İstanbul'daki Alman ile ilgili olarak da bu kişiyle ilgili mahkeme cezasını vermiştir. Mahkemenin verdiği cezayla birlikte temyiz yolu açıktır. Türk yargısının vereceği karara hep birlikte saygı duymak zorunda kalırız.
MERKEL: Cemal Kaşıkçı ile ilgili tabii ki konuyu ele aldık. Diğer taraftan dünkü Alman vatandaşın yargılanmasıyla ilgili konuyu da ele aldık.

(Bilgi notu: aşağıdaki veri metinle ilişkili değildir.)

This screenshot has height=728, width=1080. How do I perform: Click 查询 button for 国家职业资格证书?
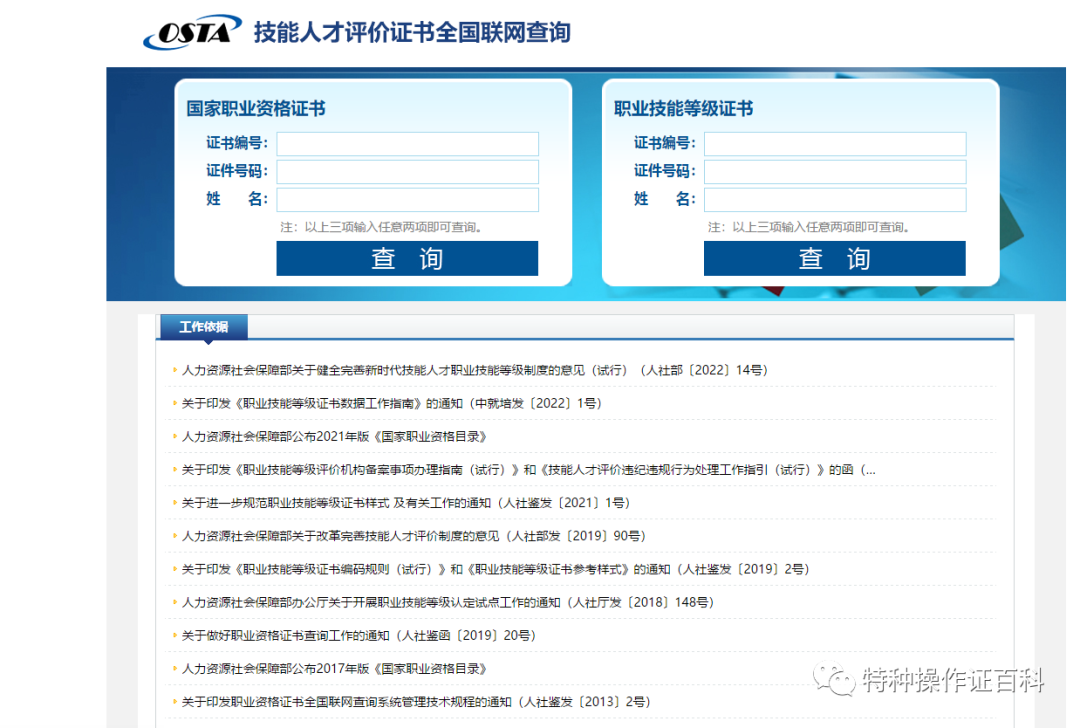click(x=407, y=258)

MACRON: Sayın Kaşıkçı cinayetini ele aldık. Tabii ki kınıyoruz. Tabii ki delilerin paylaşımı konusunda çok iyi iş birlikleri söz konusu. Türkiye'nin seferberliği son derece önemli. Ama soruşturmanın sonuna kadar gitmesi gerekiyor. Son derece somut ve orantılı olması gerekiyor. Bunların bazı sektörlerle kısıtlı kalmaması gerekiyor. Her seferinde Avrupa eş güdümlü hareket etmektedir.